The Queen’s Feet


Written by Sarah Ellis, Illustrated by Dušan Petričić

Red Deer Press, 2006

Once there was a queen called Queen Daisy who had a great deal of trouble with her feet. Those feet did not want to behave themselves in a royal way at all.

This castle contains: A queen and a prince

The queen’s feet seem to have a mind of their own. They often refuse to wear proper shoes, choosing instead to wear heavy boots, flip-flops or fuzzy slippers. Sometimes they want to show off her painted toenails and wear no shoes at all. They’re known to break into dances at awkward times and take her places other than the places that she’s supposed to be, such as into a goldfish pond during a garden party. One day, they create an incident by kicking a visiting king in the ankle. Queen Daisy writes a letter of apology, but that’s just not enough. So all the wisest people get together to discuss the best way to deal with the issue. The queen’s feet agree to behave properly most of the time and they set aside one hour per day to behave however they wish.
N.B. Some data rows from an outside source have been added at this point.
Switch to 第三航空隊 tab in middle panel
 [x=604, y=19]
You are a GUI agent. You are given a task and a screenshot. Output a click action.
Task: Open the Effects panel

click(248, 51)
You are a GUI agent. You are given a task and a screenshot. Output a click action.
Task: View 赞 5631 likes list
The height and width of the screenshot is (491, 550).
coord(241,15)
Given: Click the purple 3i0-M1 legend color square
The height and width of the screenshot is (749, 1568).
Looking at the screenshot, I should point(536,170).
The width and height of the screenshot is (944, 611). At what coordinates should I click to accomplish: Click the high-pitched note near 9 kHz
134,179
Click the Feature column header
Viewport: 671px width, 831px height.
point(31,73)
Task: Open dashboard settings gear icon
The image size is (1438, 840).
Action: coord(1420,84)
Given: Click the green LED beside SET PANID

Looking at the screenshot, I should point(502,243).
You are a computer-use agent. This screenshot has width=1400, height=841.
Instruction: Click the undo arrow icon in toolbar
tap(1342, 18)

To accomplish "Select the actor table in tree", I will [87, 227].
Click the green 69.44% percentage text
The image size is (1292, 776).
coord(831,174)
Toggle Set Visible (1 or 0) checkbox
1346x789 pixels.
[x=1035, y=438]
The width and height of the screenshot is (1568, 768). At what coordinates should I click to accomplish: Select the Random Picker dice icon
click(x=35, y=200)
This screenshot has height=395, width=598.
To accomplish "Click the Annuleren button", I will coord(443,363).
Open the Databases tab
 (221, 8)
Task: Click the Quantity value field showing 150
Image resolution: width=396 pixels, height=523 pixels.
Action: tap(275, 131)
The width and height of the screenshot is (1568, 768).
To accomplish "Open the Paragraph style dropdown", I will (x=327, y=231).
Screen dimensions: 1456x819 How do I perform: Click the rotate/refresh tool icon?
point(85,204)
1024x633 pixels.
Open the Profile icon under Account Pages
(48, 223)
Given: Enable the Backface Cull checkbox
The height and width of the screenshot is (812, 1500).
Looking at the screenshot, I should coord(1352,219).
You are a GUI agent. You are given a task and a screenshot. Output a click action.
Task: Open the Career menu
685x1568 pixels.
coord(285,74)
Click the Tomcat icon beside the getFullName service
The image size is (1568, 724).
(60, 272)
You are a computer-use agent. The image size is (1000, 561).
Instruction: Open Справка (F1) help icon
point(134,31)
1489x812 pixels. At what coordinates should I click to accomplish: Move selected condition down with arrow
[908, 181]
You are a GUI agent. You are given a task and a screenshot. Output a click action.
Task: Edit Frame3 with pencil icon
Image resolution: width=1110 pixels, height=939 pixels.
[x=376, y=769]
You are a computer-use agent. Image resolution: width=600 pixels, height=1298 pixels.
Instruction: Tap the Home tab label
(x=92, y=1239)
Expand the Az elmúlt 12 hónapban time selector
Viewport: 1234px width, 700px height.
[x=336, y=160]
This works out well and all the queen has to deal with is tired feet, which her husband rubs for her.

Author Sarah Ellis conceived the idea for this book during a long meeting during which her feet got restless and she wondered how royalty managed to behave like royalty at all times. I found myself thinking of my sister, whose feet also love to wear flip-flops and never conform to what others think of them. The idea that it’s the queen herself making these decisions (and blaming them on her poor feet) is pretty comical and may either sail over kids’ heads or make complete sense, since kids are often fond of shifting blame.

These slippers are perfect to wear if you're going to say your 'dogs are barking.'

These slippers are perfect to wear if you’re going to say your ‘dogs are barking.’

Illustrator Dušan Petričić uses Ecoline watercolor and pen and ink to fill Queen Daisy’s world with bright colors. It had to be tough to create the artwork for a story centered so completely around feet, which are difficult to present as charming. He keeps the artistic style humorous and cartoony. This book was cute and funny, and I feel Queen Daisy’s pain, since my feet often refuse to wear shoes at all.  The ending of the book seemed to be missing something, but I can’t put my finger on what it was exactly.

And what did we learn? What I take away from this book is that knowing you have a little time to do what you WANT to do helps you deal with all the time you have to spend on the things you HAVE to do.